What you are asked to do: Repeat the data below in full and exactly.

(Material for this exercise)

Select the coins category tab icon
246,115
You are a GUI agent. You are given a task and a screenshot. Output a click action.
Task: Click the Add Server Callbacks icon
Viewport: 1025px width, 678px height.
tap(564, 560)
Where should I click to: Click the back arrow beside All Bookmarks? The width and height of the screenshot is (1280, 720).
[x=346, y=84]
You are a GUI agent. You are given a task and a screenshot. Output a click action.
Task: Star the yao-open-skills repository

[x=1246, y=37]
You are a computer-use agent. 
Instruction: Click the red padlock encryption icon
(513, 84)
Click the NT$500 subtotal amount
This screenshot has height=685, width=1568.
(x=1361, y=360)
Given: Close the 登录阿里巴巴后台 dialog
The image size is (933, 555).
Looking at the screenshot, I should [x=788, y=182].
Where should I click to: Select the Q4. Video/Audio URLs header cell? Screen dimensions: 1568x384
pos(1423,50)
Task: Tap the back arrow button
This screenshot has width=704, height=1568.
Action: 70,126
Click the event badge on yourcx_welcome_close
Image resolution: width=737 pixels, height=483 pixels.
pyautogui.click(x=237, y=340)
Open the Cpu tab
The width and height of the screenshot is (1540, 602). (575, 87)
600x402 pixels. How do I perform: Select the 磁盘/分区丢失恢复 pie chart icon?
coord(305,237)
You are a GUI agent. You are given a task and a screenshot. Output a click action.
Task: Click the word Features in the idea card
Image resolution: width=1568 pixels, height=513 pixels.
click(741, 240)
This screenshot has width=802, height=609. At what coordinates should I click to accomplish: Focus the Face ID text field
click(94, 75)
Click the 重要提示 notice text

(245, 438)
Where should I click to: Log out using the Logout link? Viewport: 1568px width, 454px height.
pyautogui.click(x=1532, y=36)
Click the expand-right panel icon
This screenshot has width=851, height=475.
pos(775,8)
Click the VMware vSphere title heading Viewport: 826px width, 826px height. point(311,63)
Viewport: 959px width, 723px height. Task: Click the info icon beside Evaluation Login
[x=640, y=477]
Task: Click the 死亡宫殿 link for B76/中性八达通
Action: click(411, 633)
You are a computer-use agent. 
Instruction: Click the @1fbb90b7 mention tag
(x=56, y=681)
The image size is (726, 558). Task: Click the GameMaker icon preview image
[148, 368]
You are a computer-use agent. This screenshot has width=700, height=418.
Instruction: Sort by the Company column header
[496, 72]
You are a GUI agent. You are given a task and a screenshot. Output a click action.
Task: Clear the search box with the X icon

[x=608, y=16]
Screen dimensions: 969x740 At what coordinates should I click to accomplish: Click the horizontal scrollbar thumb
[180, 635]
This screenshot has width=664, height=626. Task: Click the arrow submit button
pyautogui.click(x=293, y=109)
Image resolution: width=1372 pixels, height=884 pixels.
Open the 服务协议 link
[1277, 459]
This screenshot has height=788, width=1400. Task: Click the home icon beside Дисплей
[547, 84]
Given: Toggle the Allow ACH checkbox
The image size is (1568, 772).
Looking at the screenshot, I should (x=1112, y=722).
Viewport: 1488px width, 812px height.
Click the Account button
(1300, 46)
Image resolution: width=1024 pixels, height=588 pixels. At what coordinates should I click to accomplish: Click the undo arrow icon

(End Material for this exercise)

Solution below:
Select the coins category tab icon
246,115
You are a GUI agent. You are given a task and a screenshot. Output a click action.
Task: Click the Add Server Callbacks icon
Viewport: 1025px width, 678px height.
tap(564, 560)
Where should I click to: Click the back arrow beside All Bookmarks? The width and height of the screenshot is (1280, 720).
[x=346, y=84]
You are a GUI agent. You are given a task and a screenshot. Output a click action.
Task: Star the yao-open-skills repository

[x=1246, y=37]
You are a computer-use agent. 
Instruction: Click the red padlock encryption icon
(513, 84)
Click the NT$500 subtotal amount
This screenshot has height=685, width=1568.
(x=1361, y=360)
Given: Close the 登录阿里巴巴后台 dialog
The image size is (933, 555).
Looking at the screenshot, I should [x=788, y=182].
Where should I click to: Select the Q4. Video/Audio URLs header cell? Screen dimensions: 1568x384
pos(1423,50)
Task: Tap the back arrow button
This screenshot has width=704, height=1568.
Action: 70,126
Click the event badge on yourcx_welcome_close
Image resolution: width=737 pixels, height=483 pixels.
pyautogui.click(x=237, y=340)
Open the Cpu tab
The width and height of the screenshot is (1540, 602). (575, 87)
600x402 pixels. How do I perform: Select the 磁盘/分区丢失恢复 pie chart icon?
coord(305,237)
You are a GUI agent. You are given a task and a screenshot. Output a click action.
Task: Click the word Features in the idea card
Image resolution: width=1568 pixels, height=513 pixels.
click(741, 240)
This screenshot has width=802, height=609. At what coordinates should I click to accomplish: Focus the Face ID text field
click(94, 75)
Click the 重要提示 notice text

(245, 438)
Where should I click to: Log out using the Logout link? Viewport: 1568px width, 454px height.
pyautogui.click(x=1532, y=36)
Click the expand-right panel icon
This screenshot has width=851, height=475.
pos(775,8)
Click the VMware vSphere title heading Viewport: 826px width, 826px height. point(311,63)
Viewport: 959px width, 723px height. Task: Click the info icon beside Evaluation Login
[x=640, y=477]
Task: Click the 死亡宫殿 link for B76/中性八达通
Action: click(411, 633)
You are a computer-use agent. 
Instruction: Click the @1fbb90b7 mention tag
(x=56, y=681)
The image size is (726, 558). Task: Click the GameMaker icon preview image
[148, 368]
You are a computer-use agent. This screenshot has width=700, height=418.
Instruction: Sort by the Company column header
[496, 72]
You are a GUI agent. You are given a task and a screenshot. Output a click action.
Task: Clear the search box with the X icon

[x=608, y=16]
Screen dimensions: 969x740 At what coordinates should I click to accomplish: Click the horizontal scrollbar thumb
[180, 635]
This screenshot has width=664, height=626. Task: Click the arrow submit button
pyautogui.click(x=293, y=109)
Image resolution: width=1372 pixels, height=884 pixels.
Open the 服务协议 link
[1277, 459]
This screenshot has height=788, width=1400. Task: Click the home icon beside Дисплей
[547, 84]
Given: Toggle the Allow ACH checkbox
The image size is (1568, 772).
Looking at the screenshot, I should (x=1112, y=722).
Viewport: 1488px width, 812px height.
Click the Account button
(1300, 46)
Image resolution: width=1024 pixels, height=588 pixels. At what coordinates should I click to accomplish: Click the undo arrow icon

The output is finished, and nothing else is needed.